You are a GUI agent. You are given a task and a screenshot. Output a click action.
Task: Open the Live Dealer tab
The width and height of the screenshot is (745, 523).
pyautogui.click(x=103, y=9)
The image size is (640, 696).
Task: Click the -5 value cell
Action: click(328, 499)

────────

## Requirement
In your answer, repeat each line of the material word for word.

## Task output
You are a GUI agent. You are given a task and a screenshot. Output a click action.
Task: Open the Live Dealer tab
The width and height of the screenshot is (745, 523).
pyautogui.click(x=103, y=9)
The image size is (640, 696).
Task: Click the -5 value cell
Action: click(328, 499)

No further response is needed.